American baseball player (1929–2022)

Gerald George Snyder (July 21, 1929 – January 31, 2022) was an American infielder in Major League Baseball who played his entire career for the Washington Senators from 1952 to 1958. Listed at 6 ft, 170 lb, he batted and threw right-handed. He was born in Jenks, Oklahoma.

Snyder started his career in 1946 with the Niagara Falls Frontiers of the Class C Middle Atlantic League. Signed by the New York Yankees' scout Tom Greenwade in 1947, he played for their farm teams during five minor league seasons. He was still a member of the Triple-A Kansas City Blues when he was traded to Washington on May 3, 1952, along with Jackie Jensen, Spec Shea and Archie Wilson in the same transaction that brought Irv Noren and Tom Upton to the Yankees.

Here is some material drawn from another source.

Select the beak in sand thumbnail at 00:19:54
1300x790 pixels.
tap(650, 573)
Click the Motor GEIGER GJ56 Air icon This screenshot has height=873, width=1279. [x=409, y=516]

While in Washington, Snyder provided infield support for Pete Runnels, Herb Plews and Eddie Yost, playing mainly at shortstop. His most productive season came in 1954, when he posted career-numbers in games (64), runs (17) and RBI (17), while hitting .234 (36-for-154). In 1956 he batted a career-high .270 with two home runs and 14 RBI. On July 18, 1955, Snyder participated in five double plays at second base to tie a then major league record. He also played in the Venezuelan league and appeared in the 1959 Caribbean Series.

In a seven-season career, Snyder was a .230 hitter (145-for-630) with three home runs and 47 RBI in 266 games, including 60 runs, 18 doubles, two triples and seven stolen bases. He played 15 professional seasons, through 1961, and spent part of his final campaign as player-manager of the Macon Peaches of the Double-A Southern Association.

Snyder died in Houston, Texas, on January 31, 2022, at the age of 92.